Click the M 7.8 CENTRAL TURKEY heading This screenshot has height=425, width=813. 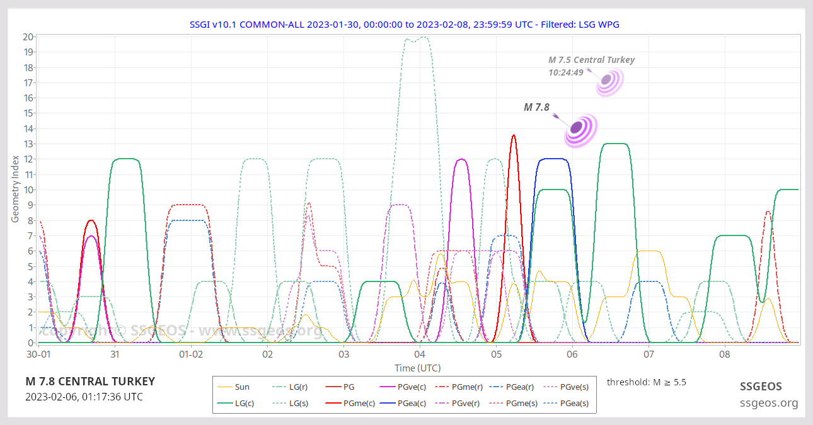point(89,382)
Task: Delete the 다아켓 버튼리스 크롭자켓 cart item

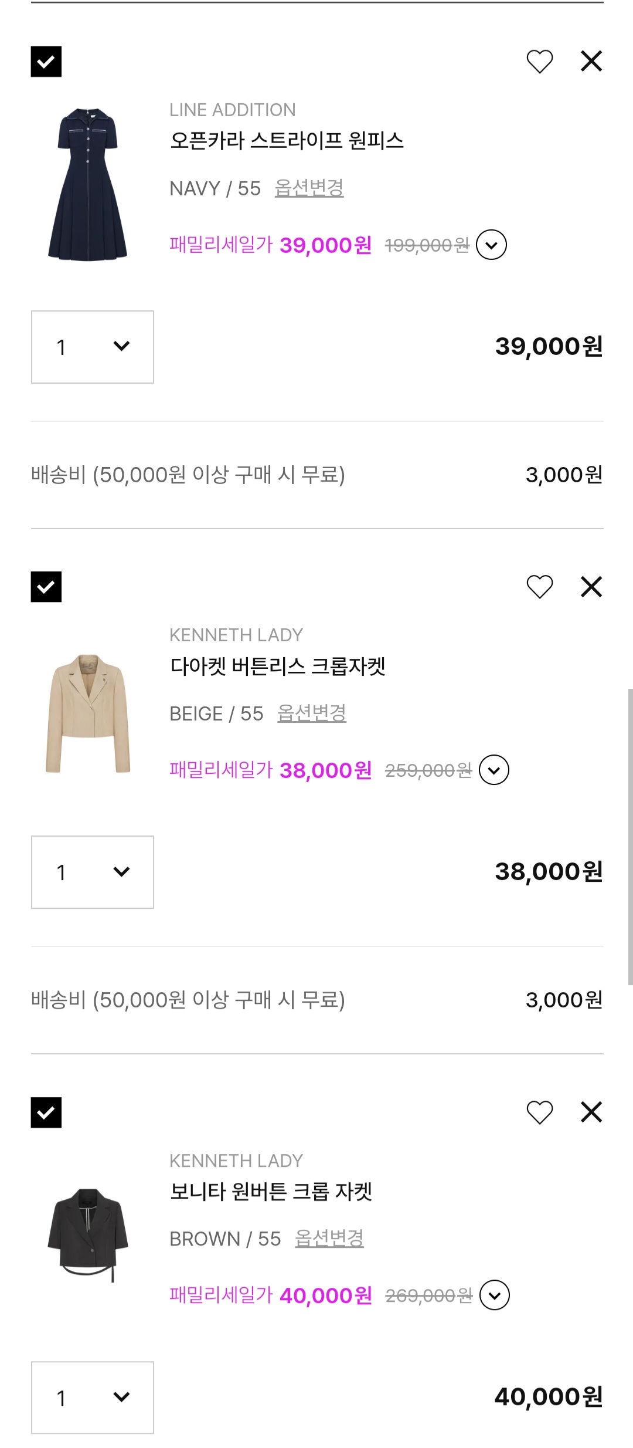Action: tap(591, 587)
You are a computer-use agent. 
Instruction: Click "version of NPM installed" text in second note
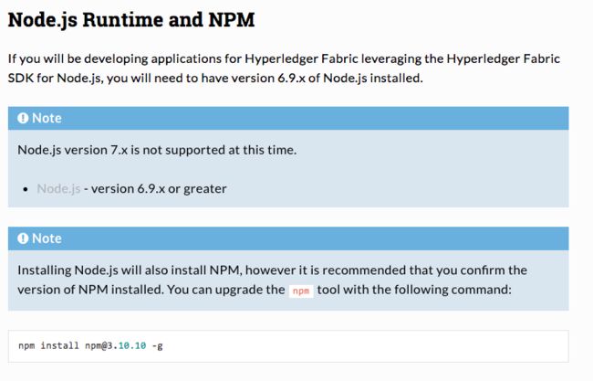(90, 290)
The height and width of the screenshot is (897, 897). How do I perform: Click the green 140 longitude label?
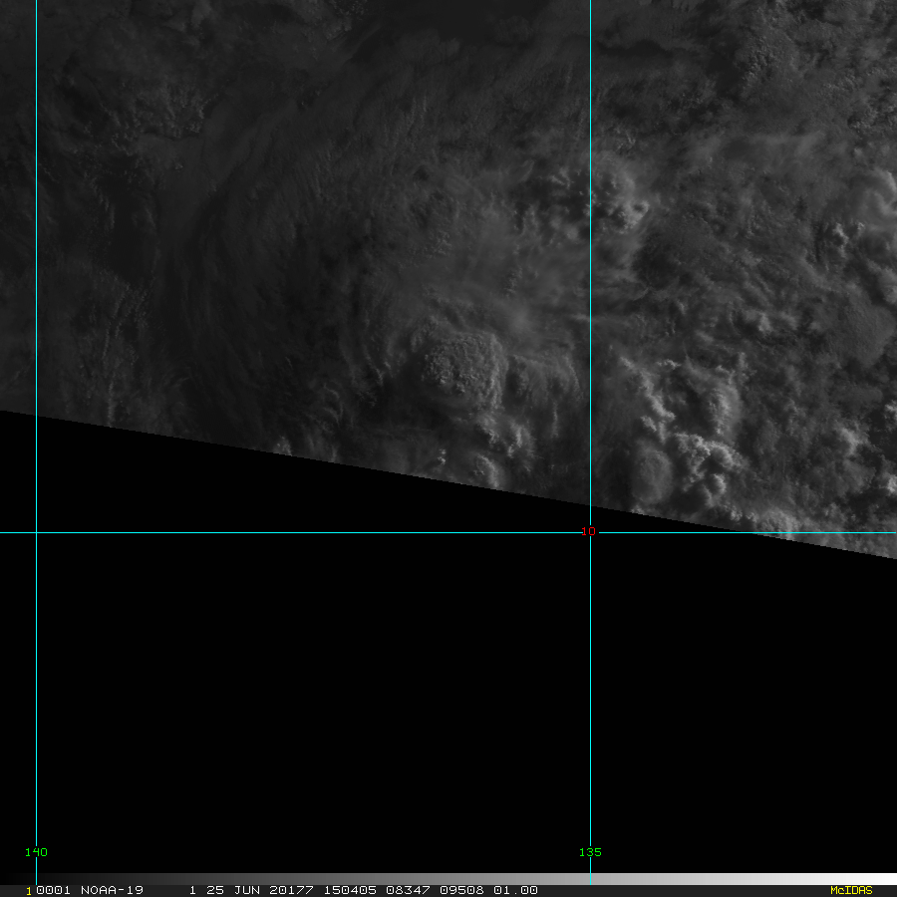[x=36, y=852]
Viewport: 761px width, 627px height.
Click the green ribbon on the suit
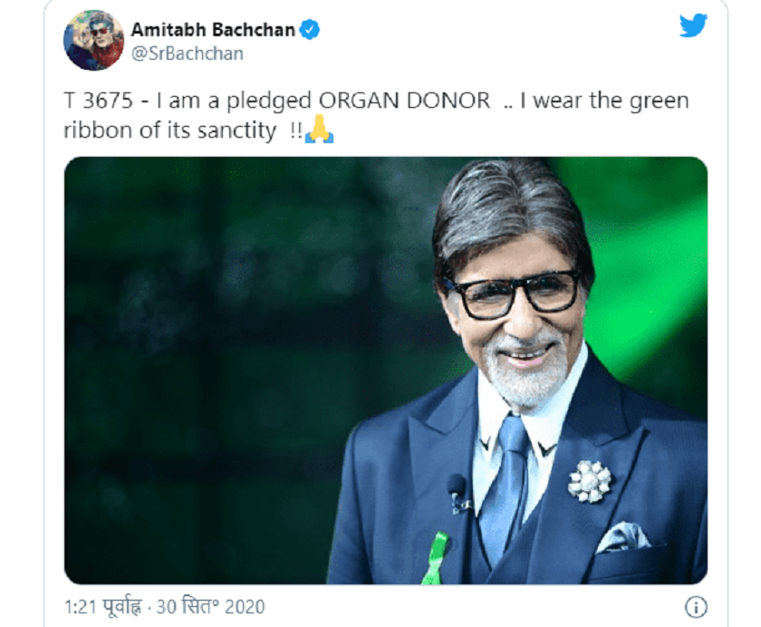437,555
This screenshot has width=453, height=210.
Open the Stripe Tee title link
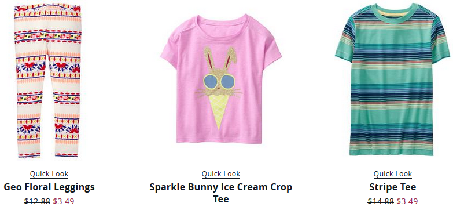[393, 187]
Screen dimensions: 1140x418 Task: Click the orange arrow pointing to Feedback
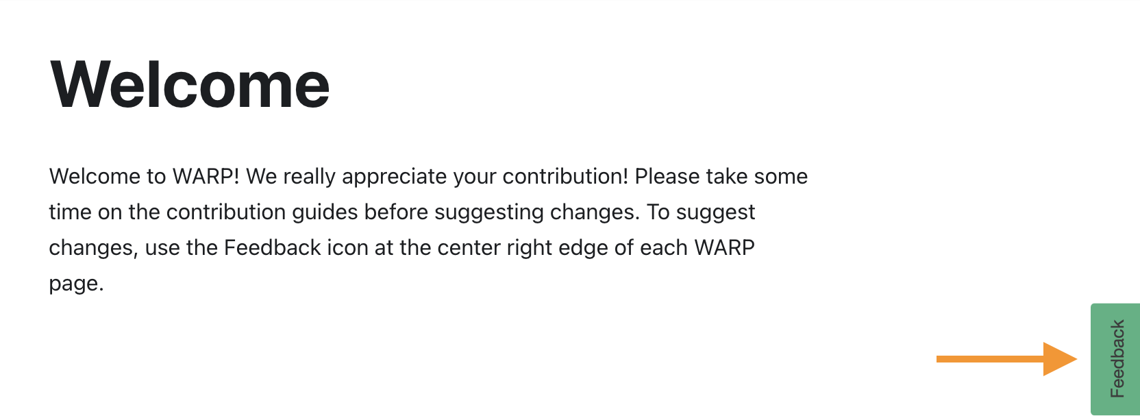(1006, 359)
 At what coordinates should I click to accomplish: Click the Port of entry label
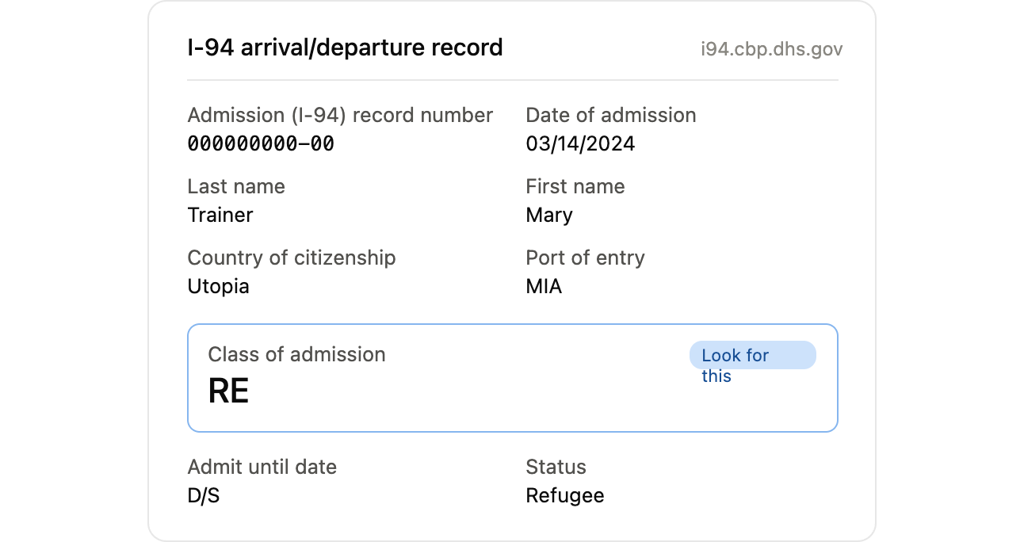pyautogui.click(x=586, y=258)
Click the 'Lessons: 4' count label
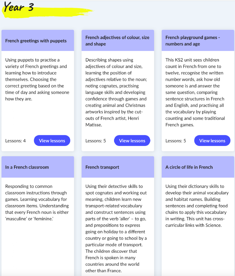 pos(15,141)
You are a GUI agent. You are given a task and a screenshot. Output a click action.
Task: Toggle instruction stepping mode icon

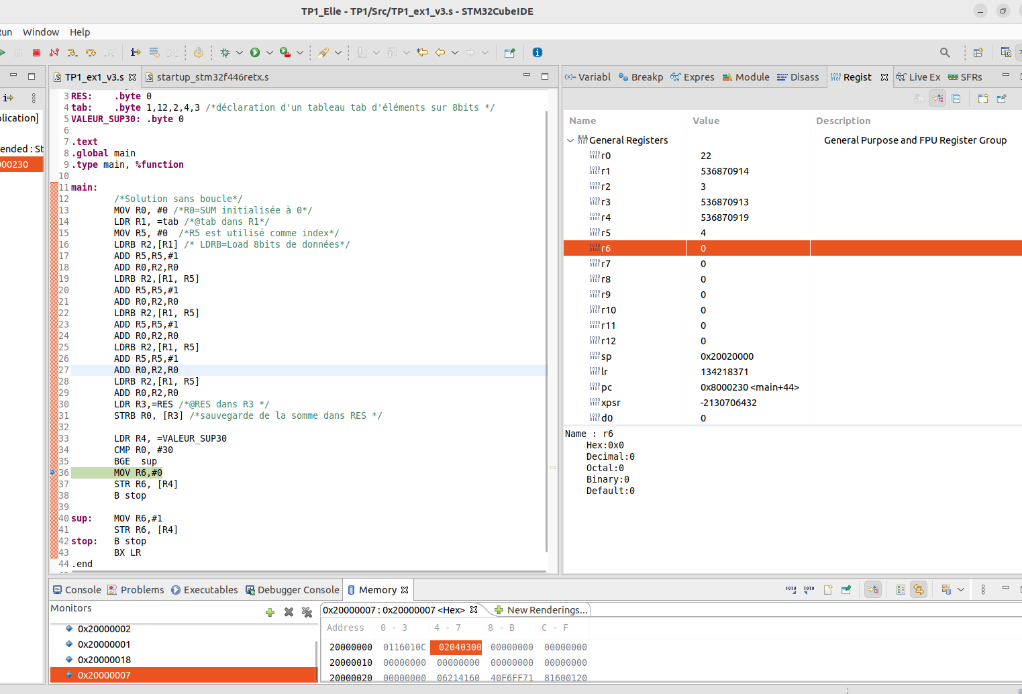(136, 52)
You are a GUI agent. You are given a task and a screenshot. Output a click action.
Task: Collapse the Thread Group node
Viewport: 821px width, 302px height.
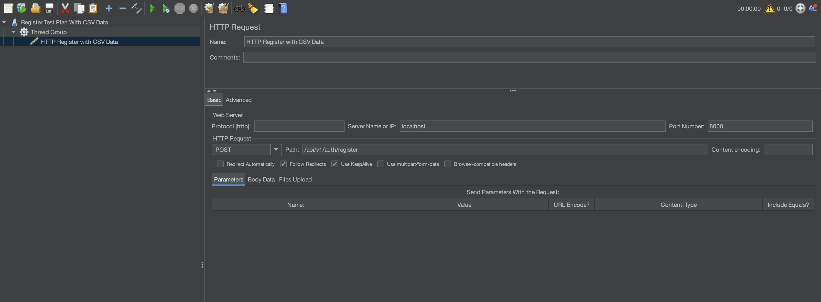coord(14,32)
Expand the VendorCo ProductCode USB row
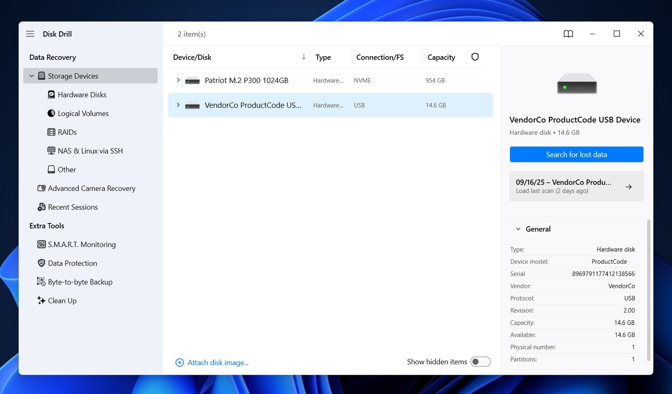Screen dimensions: 672x394 point(178,105)
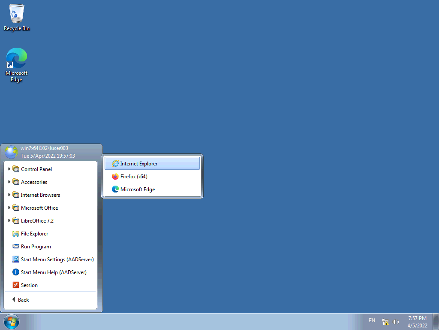Click the network status tray icon
439x330 pixels.
[385, 322]
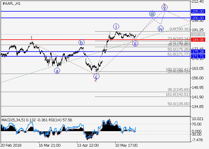Select the 61.8(171.77) Fibonacci level label
The width and height of the screenshot is (209, 149).
(x=179, y=54)

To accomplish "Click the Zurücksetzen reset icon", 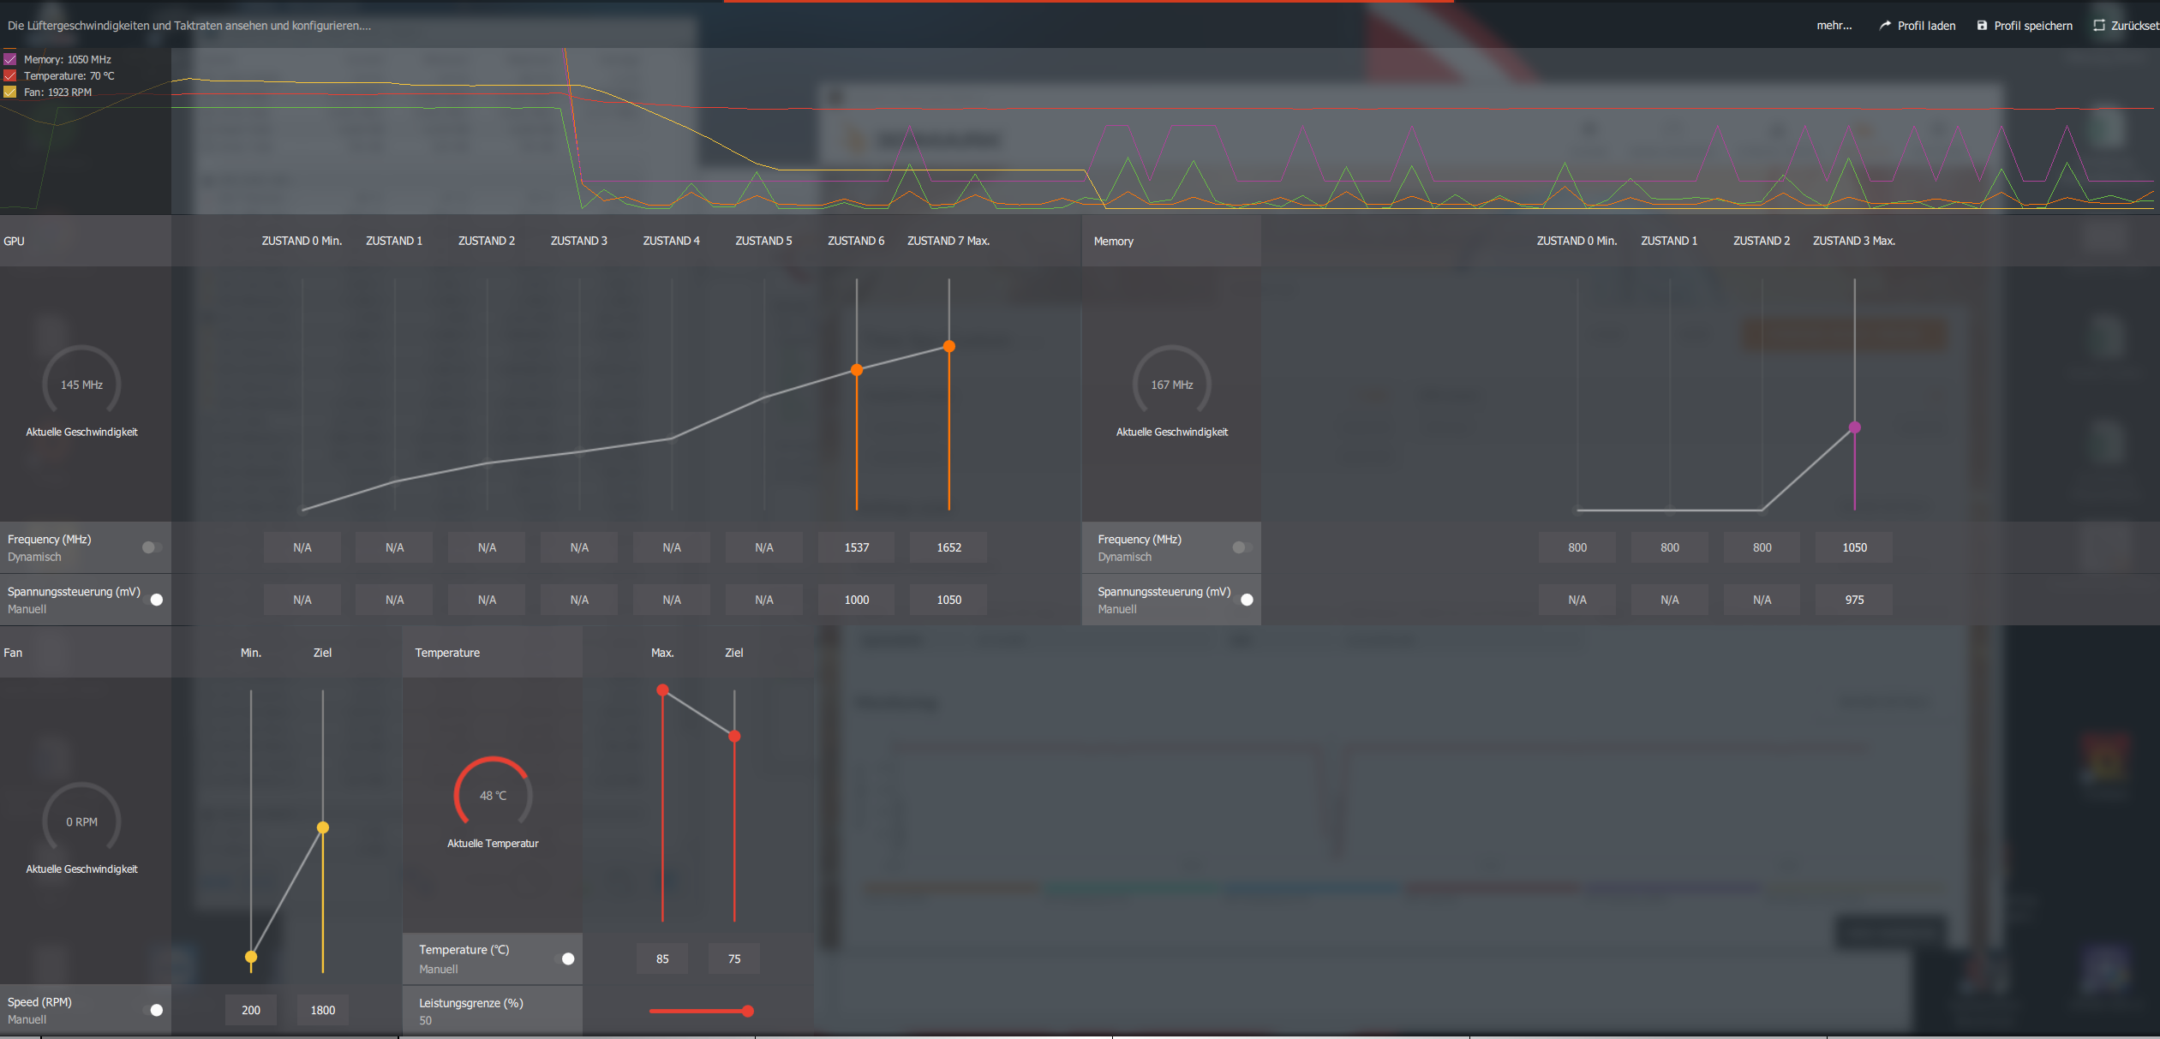I will pos(2099,26).
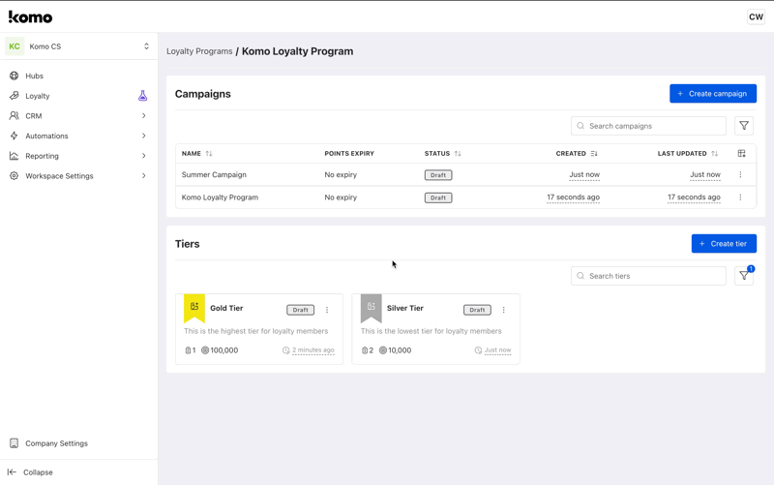Open campaigns filter icon
The height and width of the screenshot is (485, 774).
click(743, 126)
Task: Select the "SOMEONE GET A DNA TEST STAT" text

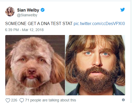Action: click(x=39, y=23)
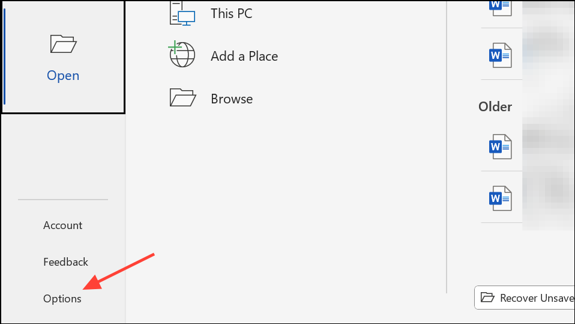Open the first Word document icon under Older
This screenshot has height=324, width=575.
(x=500, y=147)
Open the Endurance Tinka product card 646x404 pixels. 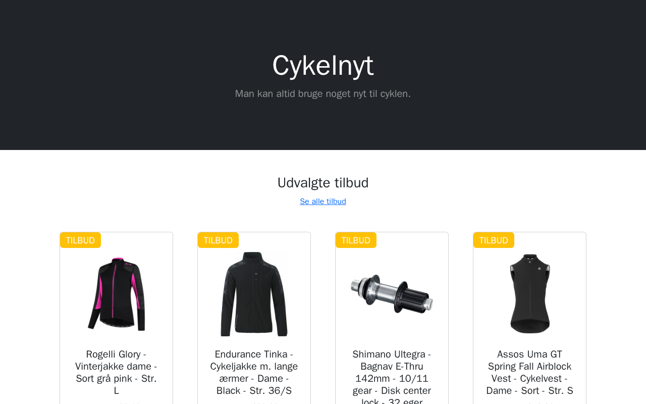point(254,318)
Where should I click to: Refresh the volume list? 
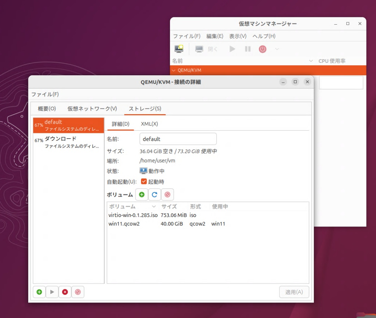(155, 195)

::::::::::

# Instruction
Write the data out again, requests included, starting at the line that has "Viewport: 761px width, 627px height." and stopping after the line that has "(1006, 359)", but shift every coordinate in the answers by -39. Leave the pictures out.

# Exercise output
Viewport: 761px width, 627px height.
Click the green ribbon on the suit
398,516
This screenshot has width=453, height=210.
Open the Stripe Tee title link
[354, 148]
Screen dimensions: 1140x418 Task: Click the orange arrow pointing to Feedback
(967, 320)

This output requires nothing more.